__Directions for this task__
Format everything from the line containing "In order to click on code-input" down to the end of the items as a numbered list, leaving out any blank lines.

** Opening Data to use block **

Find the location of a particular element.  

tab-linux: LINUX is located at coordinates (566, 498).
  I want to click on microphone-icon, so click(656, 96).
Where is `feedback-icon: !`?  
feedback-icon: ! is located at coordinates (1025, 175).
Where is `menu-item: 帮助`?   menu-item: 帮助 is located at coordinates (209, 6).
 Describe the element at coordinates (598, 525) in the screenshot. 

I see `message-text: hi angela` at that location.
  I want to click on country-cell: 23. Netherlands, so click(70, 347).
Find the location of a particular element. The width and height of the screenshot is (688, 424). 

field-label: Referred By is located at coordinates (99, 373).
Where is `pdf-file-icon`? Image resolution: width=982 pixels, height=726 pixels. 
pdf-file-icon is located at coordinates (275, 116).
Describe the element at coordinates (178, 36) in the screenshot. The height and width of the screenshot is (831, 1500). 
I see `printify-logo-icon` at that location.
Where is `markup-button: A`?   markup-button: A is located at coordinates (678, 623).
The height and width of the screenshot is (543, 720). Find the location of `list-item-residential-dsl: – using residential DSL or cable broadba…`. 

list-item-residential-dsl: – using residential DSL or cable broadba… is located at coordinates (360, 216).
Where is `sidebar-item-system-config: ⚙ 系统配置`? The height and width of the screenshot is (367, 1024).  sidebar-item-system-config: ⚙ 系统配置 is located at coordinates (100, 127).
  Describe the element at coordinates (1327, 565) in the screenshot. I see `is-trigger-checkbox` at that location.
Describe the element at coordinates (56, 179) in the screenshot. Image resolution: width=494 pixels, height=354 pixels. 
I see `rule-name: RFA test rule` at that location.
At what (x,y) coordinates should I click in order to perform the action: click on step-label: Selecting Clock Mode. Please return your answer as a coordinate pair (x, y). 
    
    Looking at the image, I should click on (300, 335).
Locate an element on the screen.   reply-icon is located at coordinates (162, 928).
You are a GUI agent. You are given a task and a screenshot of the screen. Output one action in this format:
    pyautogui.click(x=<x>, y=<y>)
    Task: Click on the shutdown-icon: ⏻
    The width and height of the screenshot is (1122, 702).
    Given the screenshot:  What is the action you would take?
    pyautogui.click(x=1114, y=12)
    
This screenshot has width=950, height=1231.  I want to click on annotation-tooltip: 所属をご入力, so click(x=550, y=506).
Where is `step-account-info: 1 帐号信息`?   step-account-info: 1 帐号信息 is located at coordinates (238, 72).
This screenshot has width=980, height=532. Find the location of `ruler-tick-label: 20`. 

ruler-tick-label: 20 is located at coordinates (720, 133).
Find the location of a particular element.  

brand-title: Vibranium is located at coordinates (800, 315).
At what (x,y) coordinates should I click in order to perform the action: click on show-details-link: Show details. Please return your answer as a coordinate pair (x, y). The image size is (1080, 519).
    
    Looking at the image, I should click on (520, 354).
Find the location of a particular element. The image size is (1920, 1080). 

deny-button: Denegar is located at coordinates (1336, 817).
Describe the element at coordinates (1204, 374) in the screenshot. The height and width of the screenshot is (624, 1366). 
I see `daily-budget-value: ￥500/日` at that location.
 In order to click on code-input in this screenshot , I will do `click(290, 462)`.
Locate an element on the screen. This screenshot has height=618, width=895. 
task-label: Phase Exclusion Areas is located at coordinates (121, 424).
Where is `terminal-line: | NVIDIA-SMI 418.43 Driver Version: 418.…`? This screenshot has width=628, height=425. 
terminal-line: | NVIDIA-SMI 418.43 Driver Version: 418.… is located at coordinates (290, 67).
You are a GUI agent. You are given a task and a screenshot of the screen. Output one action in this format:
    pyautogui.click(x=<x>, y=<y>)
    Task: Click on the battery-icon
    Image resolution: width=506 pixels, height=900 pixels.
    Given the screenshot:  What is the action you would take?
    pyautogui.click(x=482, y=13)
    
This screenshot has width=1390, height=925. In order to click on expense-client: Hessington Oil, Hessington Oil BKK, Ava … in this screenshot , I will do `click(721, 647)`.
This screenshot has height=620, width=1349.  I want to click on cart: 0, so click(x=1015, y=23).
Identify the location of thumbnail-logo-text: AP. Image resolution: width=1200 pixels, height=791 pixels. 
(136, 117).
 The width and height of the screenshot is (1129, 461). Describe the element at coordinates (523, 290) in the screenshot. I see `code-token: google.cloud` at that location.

** Closing Data to use block **

__Answer to this exercise__
1.  In order to click on code-input in this screenshot , I will do `click(290, 462)`.
2. Locate an element on the screen. This screenshot has height=618, width=895. 
3. task-label: Phase Exclusion Areas is located at coordinates (121, 424).
4. Where is `terminal-line: | NVIDIA-SMI 418.43 Driver Version: 418.…`? This screenshot has width=628, height=425. 
5. terminal-line: | NVIDIA-SMI 418.43 Driver Version: 418.… is located at coordinates (290, 67).
6. You are a GUI agent. You are given a task and a screenshot of the screen. Output one action in this format:
7.     pyautogui.click(x=<x>, y=<y>)
8.     Task: Click on the battery-icon
9.     Image resolution: width=506 pixels, height=900 pixels.
10.     Given the screenshot:  What is the action you would take?
11.     pyautogui.click(x=482, y=13)
12. This screenshot has width=1390, height=925. In order to click on expense-client: Hessington Oil, Hessington Oil BKK, Ava … in this screenshot , I will do `click(721, 647)`.
13. This screenshot has height=620, width=1349.  I want to click on cart: 0, so click(x=1015, y=23).
14. Identify the location of thumbnail-logo-text: AP. Image resolution: width=1200 pixels, height=791 pixels. 
15. (136, 117).
16.  The width and height of the screenshot is (1129, 461). Describe the element at coordinates (523, 290) in the screenshot. I see `code-token: google.cloud` at that location.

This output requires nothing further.